As rebellious troops were advancing onto Baku, President Elchibey invited Heydar Aliyev, former Soviet Politburo member and then head of Nakhchivan (and no relation to Elchibey, whose real surname was Aliyev), to Baku on 9 June 1993 for negotiations with Surat Huseynov. Aliyev quickly took control of the power, becoming the Chairman of the Azerbaijani parliament on 15 June 1993 and giving a chair of the Prime-Minister of the country to Huseynov. Nine days later, in the vacuum of power left by Elchibey's departure to Nakhchivan, Aliyev, as a speaker of the parliament, constitutionally assumed presidential powers.
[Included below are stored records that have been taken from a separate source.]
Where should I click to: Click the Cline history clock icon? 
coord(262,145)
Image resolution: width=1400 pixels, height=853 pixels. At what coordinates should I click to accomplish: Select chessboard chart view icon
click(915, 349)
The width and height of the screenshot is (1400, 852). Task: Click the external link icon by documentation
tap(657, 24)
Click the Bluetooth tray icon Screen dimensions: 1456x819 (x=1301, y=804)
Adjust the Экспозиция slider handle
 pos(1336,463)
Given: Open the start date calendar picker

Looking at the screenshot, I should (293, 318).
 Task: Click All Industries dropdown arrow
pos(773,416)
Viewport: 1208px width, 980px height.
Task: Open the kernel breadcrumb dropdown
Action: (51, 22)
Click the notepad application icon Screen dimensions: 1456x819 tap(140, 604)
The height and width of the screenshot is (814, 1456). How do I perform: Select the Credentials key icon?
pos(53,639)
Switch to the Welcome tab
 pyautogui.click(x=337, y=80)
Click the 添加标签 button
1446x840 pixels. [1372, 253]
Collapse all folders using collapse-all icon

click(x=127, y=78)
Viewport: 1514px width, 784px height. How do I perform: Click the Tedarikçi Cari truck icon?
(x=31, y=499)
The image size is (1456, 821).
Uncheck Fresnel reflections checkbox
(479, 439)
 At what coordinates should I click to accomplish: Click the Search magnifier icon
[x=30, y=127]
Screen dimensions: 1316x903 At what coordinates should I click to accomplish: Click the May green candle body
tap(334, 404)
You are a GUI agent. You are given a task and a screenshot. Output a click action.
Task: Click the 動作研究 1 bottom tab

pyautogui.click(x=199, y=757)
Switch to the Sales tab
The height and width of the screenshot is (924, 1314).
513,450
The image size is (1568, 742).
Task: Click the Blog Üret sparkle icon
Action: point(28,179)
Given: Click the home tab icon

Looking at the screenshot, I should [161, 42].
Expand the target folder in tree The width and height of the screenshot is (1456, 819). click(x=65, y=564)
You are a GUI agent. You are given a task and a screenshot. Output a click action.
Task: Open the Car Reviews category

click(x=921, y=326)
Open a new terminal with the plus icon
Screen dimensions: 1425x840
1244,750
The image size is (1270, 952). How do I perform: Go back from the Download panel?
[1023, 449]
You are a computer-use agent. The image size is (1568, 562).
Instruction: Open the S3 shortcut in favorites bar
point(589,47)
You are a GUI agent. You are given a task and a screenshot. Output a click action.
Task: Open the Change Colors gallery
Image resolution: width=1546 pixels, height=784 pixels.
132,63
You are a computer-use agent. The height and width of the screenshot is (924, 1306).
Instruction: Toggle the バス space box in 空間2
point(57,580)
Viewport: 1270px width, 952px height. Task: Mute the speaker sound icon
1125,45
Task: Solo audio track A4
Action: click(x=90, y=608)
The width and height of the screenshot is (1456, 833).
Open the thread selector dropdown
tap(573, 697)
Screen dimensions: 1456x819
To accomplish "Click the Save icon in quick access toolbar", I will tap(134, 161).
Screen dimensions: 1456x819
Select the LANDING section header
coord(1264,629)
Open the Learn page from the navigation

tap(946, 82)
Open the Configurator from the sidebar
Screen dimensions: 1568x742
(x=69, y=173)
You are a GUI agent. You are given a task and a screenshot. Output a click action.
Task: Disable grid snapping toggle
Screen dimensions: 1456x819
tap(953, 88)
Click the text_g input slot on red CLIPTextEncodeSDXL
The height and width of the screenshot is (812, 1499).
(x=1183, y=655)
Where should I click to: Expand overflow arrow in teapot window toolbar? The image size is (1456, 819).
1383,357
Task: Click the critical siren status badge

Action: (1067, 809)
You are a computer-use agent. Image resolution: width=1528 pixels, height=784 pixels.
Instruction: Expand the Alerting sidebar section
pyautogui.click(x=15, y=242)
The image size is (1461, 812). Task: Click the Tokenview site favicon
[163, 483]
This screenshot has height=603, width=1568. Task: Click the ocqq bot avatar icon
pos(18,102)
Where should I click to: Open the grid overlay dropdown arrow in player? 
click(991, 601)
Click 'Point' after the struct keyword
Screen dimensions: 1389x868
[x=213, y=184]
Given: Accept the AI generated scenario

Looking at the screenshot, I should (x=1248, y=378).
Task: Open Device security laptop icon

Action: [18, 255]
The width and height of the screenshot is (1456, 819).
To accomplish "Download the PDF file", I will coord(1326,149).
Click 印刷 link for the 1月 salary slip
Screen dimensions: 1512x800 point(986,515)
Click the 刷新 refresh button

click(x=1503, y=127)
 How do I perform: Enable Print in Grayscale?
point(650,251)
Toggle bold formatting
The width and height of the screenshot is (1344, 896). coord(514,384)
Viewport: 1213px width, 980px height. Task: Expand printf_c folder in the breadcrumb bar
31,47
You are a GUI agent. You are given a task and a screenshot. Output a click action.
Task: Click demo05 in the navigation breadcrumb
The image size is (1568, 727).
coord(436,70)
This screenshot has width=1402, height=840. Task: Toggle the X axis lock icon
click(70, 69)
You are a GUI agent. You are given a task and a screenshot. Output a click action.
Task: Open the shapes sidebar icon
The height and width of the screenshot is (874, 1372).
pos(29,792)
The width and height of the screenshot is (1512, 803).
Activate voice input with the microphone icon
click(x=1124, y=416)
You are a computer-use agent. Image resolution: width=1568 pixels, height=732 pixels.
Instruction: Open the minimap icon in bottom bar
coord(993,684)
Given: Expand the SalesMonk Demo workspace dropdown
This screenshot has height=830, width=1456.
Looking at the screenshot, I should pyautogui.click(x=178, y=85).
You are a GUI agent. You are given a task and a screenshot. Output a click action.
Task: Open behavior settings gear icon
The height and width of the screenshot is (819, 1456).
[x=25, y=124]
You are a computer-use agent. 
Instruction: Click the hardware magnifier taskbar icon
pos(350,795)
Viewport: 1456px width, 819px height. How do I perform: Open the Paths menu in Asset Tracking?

He signed the Bishkek Protocol to cease hostilities on the frontline, and further solidified his power by organizing impeachment hearings and holding a national referendum on 29 August 1993, which formally stripped Elchibey of the presidency. In another national election, on 3 October 1993, Heydar Aliyev, was elected as president of Azerbaijan with 99% of the votes.
During Aliyev's presidency, Elchibey returned to Baku in 1997 and joined the opposition as the leader of Azerbaijani Popular Front Party.
In 2000, Elchibey was diagnosed with prostate cancer and died in August of the same year in a military hospital in Ankara, Turkey. His body was flown to Baku and given the state funeral at the Alley of Honor with special attendance by then-President Heydar Aliyev.
The Elchibey Institute in Azerbaijan was created on 17 November 2020 in Baku with the aim to promote the national ideology and policies of Elchibey.
Strongly anti-Iran, Elchibey supported a pro-Western foreign policy, called for Iran’s Turkophone population to unify with Azerbaijan, and accused the Islamic Republic of fomenting a religious revival among his country’s Shi‘ites.